More on Software systems engineering:

Synergy, where the strength of the whole is greater than the sum of the strength of the parts, is highly desirable but not likely. We must avoid at all costs the all-too-common result where the system strength is less than the strength offered by the strongest component, and in some worst cases less than the weakest component present. Security is fragile under composition; in fact, secure composition of components is a major research area today.

Good system security design today is an art, not a science. Nevertheless, there are good practitioners out there that cna do it. For instance, some of your prior distinguished practitioners fit the bill.

This area of "safe use of inadequate" is one of our hardest problems, but an area where I expect some of the greatest payoffs in the future and where I invite you to spend effort.

I have written about Collaboration in Software Development (2, 3) too often system design which is essentially an exercise in tradeoff analysis is attempted to be dealt with by dualistic notions of "secure" and trusted. In many cases the word security creates more harm than good.Specificity of the assurance goals at a granular level from requirements to architecture, design, coding, and testing is a big part of the way forward. Again, we do not need to wait for a magical security tool to do this, we can begin today.

The last two areas discussed are 3rd party testing which reinforces the integrity of separation of duties at design and construction time, and market/legal/regulatory constraints. These groups and forces can be powerful allies in gaining empowerment for architects wishing to create more assurance in their system. One of the challenges for technical people when they deal with these sorts of individuals is an effective translation of geekspeak to something that is understandable by the wider audience. In particular, the ability to quantify risk is a very effective way to show what the impact could be for the enterprise. The Ponemon Institute has some excellent data on this, and more is coming all the time, quantifiable risk data says in black and white business terms what the business needs to deal with.

Last thought, Brian Snow:

It is not adequate to have the techniques; we must use them!

We have our work cut out for us; let's go do it.
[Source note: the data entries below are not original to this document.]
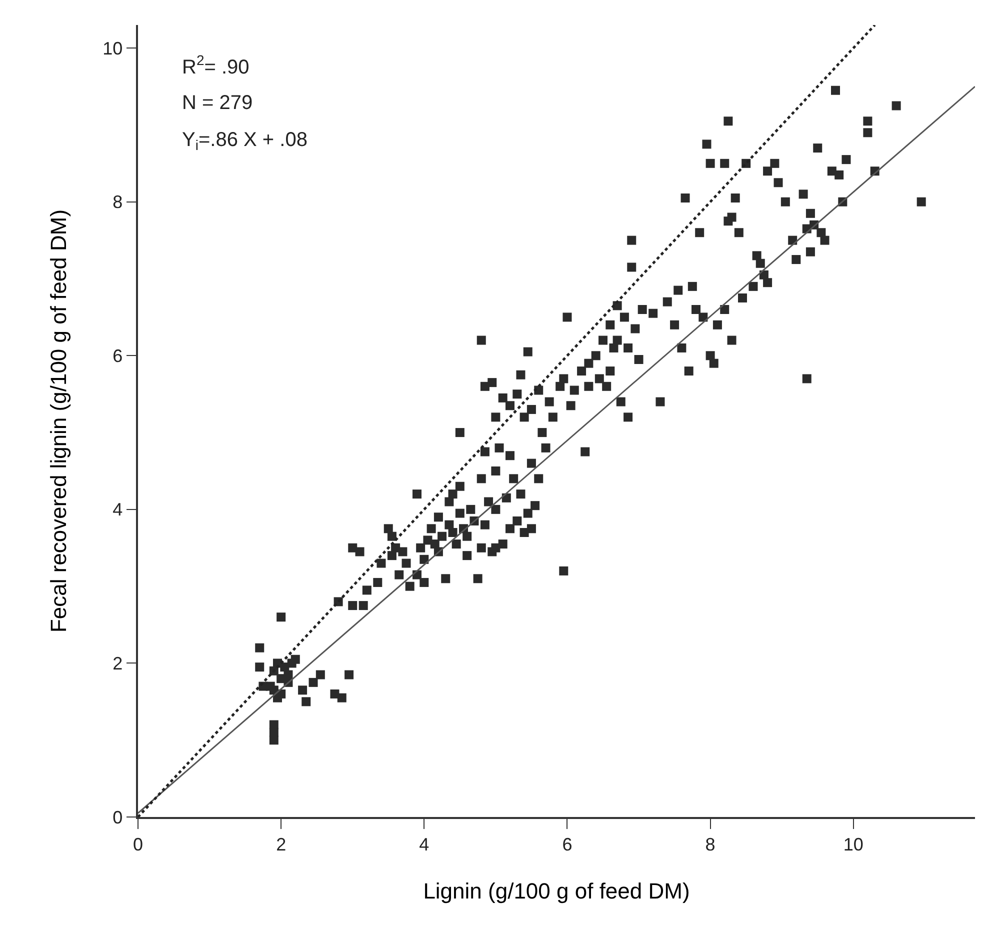  What do you see at coordinates (854, 844) in the screenshot?
I see `x-tick-label: 10` at bounding box center [854, 844].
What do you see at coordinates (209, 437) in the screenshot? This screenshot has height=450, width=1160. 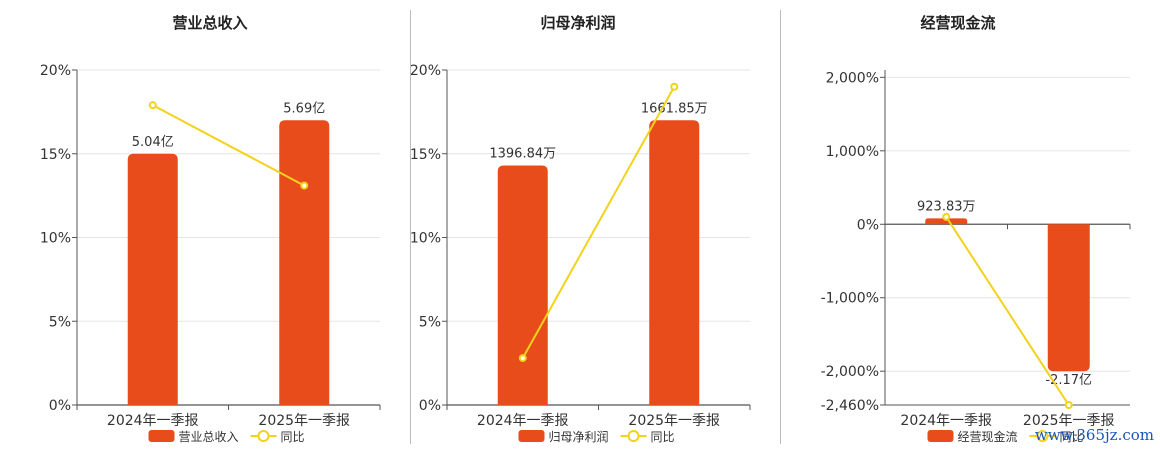 I see `legend-label-bar: 营业总收入` at bounding box center [209, 437].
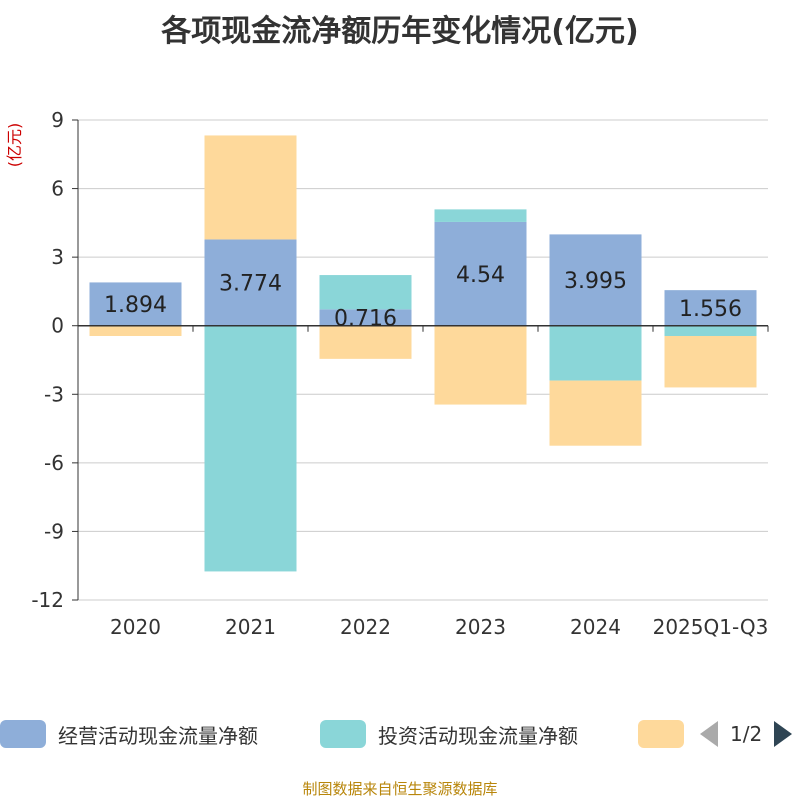 Image resolution: width=800 pixels, height=800 pixels. What do you see at coordinates (480, 627) in the screenshot?
I see `x-tick-label: 2023` at bounding box center [480, 627].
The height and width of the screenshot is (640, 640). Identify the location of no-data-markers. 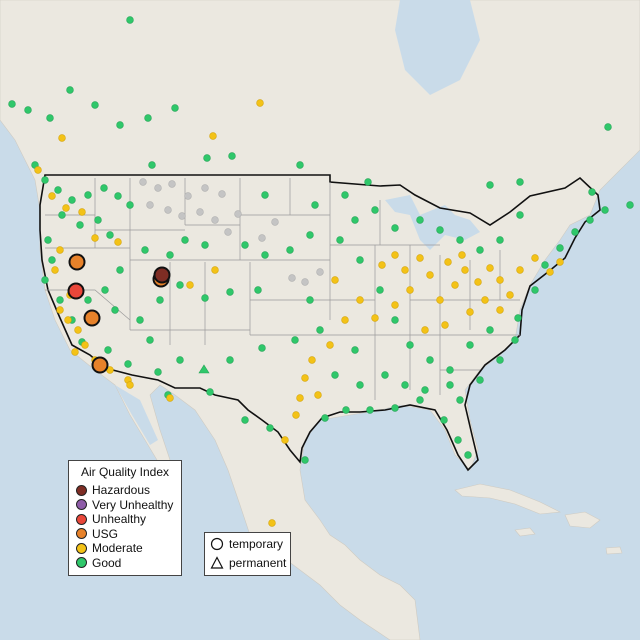
(232, 232).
Splendid Isolation: Smart Card Security

Was down in Austin yesterday, and got to spend some time with Kapil Sachdeva at AxAlto. Kapil has blogged about his work on PSTS, and how smart cards fit in federated identity. The meeting was good, but the best part was talking with Kapil about where things are going. Like I blogged earlier in The Road to Assurance, Brian Snow points out that one of the vastly underutilized elements for improving our collective security is hardware features. Smart cards have excellent utility as the "Island of security" that Brian advocates for. Like I blogged in another post about Thinking in Layers, many of the smartest people in the last 100 years have come to realize "A problem cannot be properly resolved at the same logical level that it was created." The smart card is so killer because it not only provides a level of indirection (with which we can solve anything, right?), but it also takes us out of the physical stack and all its dependent defense in depth layers. So when we think about increasing the security in a system, sometimes the most cost effective answers are not about cramming more stuff into the box we are trying to protect, but using composition of separate physical elements to achieve our aim. I believe this is part of what Brian Snow is after when he asks the question:

How do we get high assurance in commercial gear?

a) How can we trust or,
b) If we cannot trust, how can we safely use, security gear of unknown quality?

As Bob Blakley says: "Trust is for suckers", and this really needs to guide our design thinking. It is not about blithely assigning "trust" to some network, app, host, or physical element. It is about considering all of the options at all layers (Physical, Identity, Network, Host, App, Data) to compose a system where the controls can collectively achieve higher assurance.